The shopkeeper whose lorry had allegedly committed the foul fowl murder looked for proof of the said encounter.

“Where is the hen?” he enquired.

Quickly came the reply; “Sure we ate her for the dinner yesterday”

Case dismissed - talk about having your cake and eating it!

Nora Woods was in the kitchen of her family home and grocery shop at Bartlemy Cross one morning. She was filling the kettle from the tap in the kitchen sink when suddenly the water stopped, not a drop more came forth. She was puzzled but just then heard all the commotion outside at the Cross. There was water, water everywhere gushing down the road. Dave Ryan who took the churns of milk to the Creamery in Castlelyons with his tractor and trailer lived up the Tallow Road. Dave was never a man for top class mechanical order in a machine he owned. The night before he parked his tractor and trailer in readiness to leave it run down the road for a ‘jump start’ the following morning. When Dave sat up on the tractor off he went at speed. Now Dave’s steering and sense of direction were never the best. As he sped down to the Cross he crashed into the Village Water Pump and blew it clear away thus leaving every house near the village without water!

Dave was a real larger than life character. 

A native of Kilworth he came to Bartlemy in the 1950’s to ‘follow’ a Threshing machine going from farm to farm. Soon he bought his own tractor and trailer and collected the churns of milk from about forty farmers in Watergrasshill, Bartlemy and Castlelyons. He married a local woman Eily Hankard who lived in the village with her mother.

Knowing that Dave was rather aisy going and a careless driver Mrs Hankard would always urge Dave to bless himself with Holy Water as he left the house for his work each morning in order to protect him. One wet morning as Dave was leaving Mrs Hankard implored Dave to do the Sacred Ablutions. Looking out the door Dave replied; ‘No need for it today, there’s buckets of it falling from the sky!’.
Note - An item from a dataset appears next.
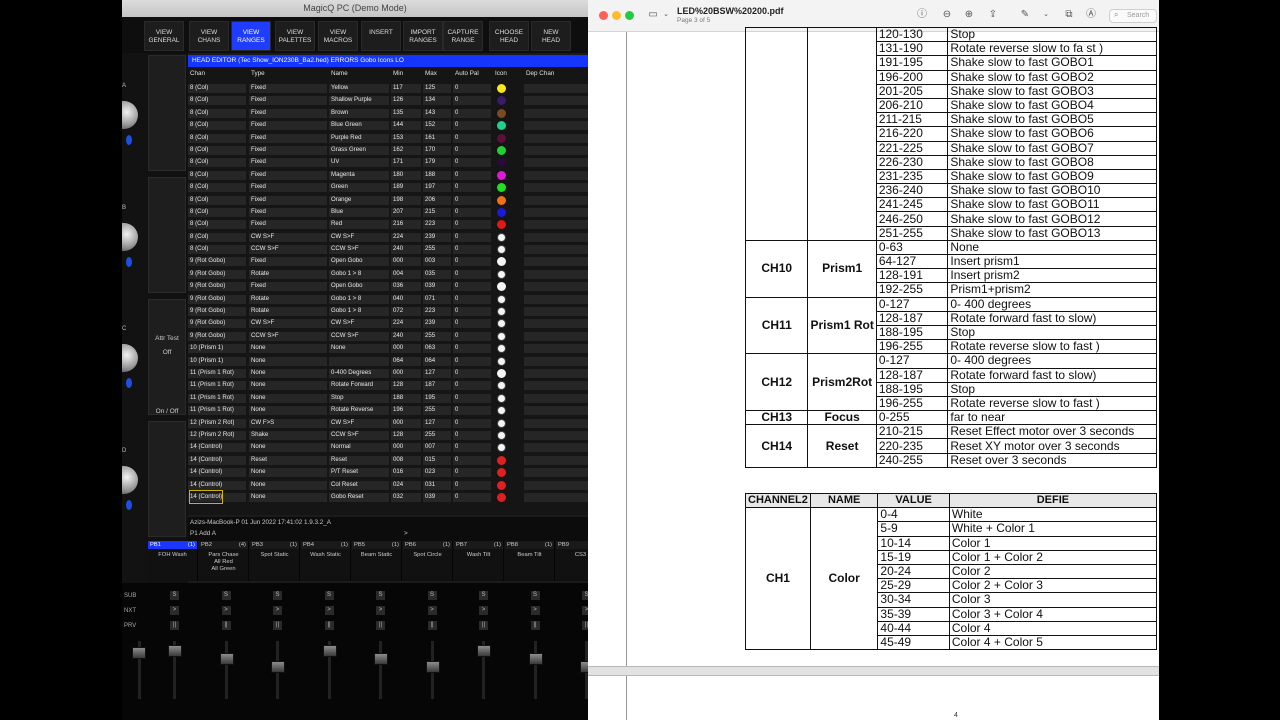  Describe the element at coordinates (398, 497) in the screenshot. I see `cell-min: 032` at that location.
When he came to our parish Dave considered going to hurling and football games as a ‘pure waste of time’ but lo and behold, he got ‘addicted’ and before long he was head over heels involved in our local Club, Bride Rovers. He served as a Club Officer and selector for various teams.

It was with the juveniles he really excelled. ‘Twas no bother for Dave to pack ten of us into his not-too-roadworthy station wagon type car and head off to an under 14 match in Glenville, Castlelyons, Ballynoe, Dungourney or Castlemartyr.
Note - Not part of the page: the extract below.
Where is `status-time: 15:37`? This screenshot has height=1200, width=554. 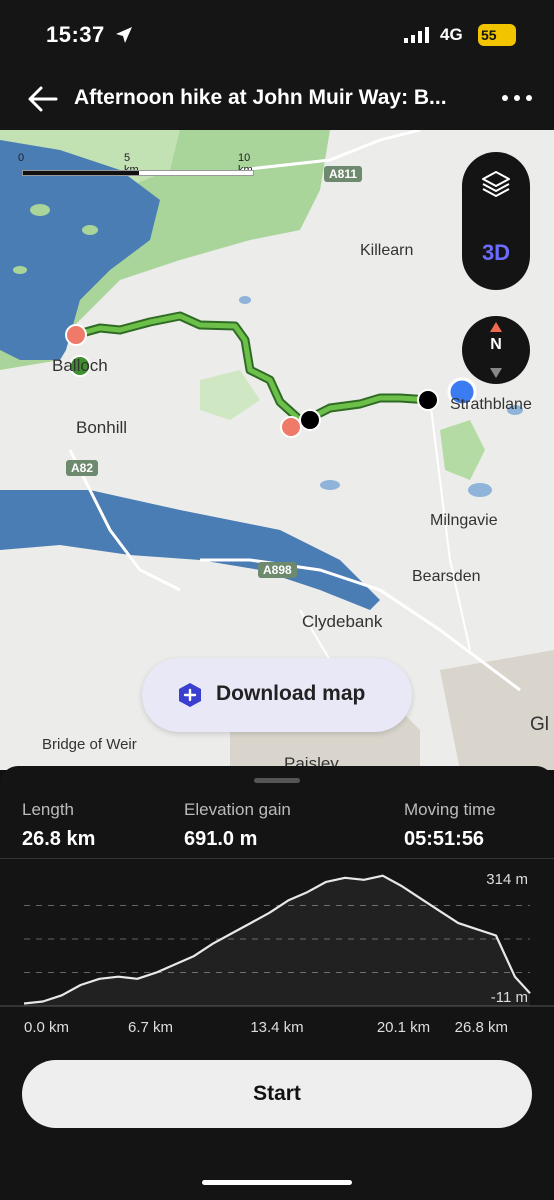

Dave and our Club Chairman at the time David John Barry got me interested in the GAA. I’d say they knew - and I knew too, that I was never going to be a player but the GAA is ‘a broad church’ and there’s a role for everyone.

Often with no brakes and a boiling radiator and twine keeping the doors closed we’d head off to matches. Amazingly we never had a serious crash - in fairness i’d say the Holy Water saved us many a time!

Dave was real character and became imbued with the spirit of ‘the little village’ in terms of his involvement with the GAA. Fifty years ago Cork beat Clare in the Munster Hurling Final above in Thurles - my first ever Munster Final. Pad O’Connor drove Dave to that game with me and Dan Dooley in the back seat. On the way to Thurles - we left after half 9 Mass in Bartlemy, we stopped at a small rural pub somewhere near Holycross as Dave liked a pint. We ate our ham sandwiches and drank our lemonade there. I asked the woman behind the bar about going to the toilet. She pointed to the back door ‘Over there across the yard’. I’ll never forget that short journey across the back yard as there was a hen with one leg and a sheep with one eye out there – I can still see them!

Cork won the game against Clare easily and then we had a short trip to the Athletic Grounds for a game against London which Cork won handily.

Dave was in Dublin that September when Kilkenny bate us in the All Ireland. That was his last ‘campaign’ as he died suddenly the following February. They don’t make ‘em like Dave anymore. Lads I could write a book about my friend and mentor Dave Ryan.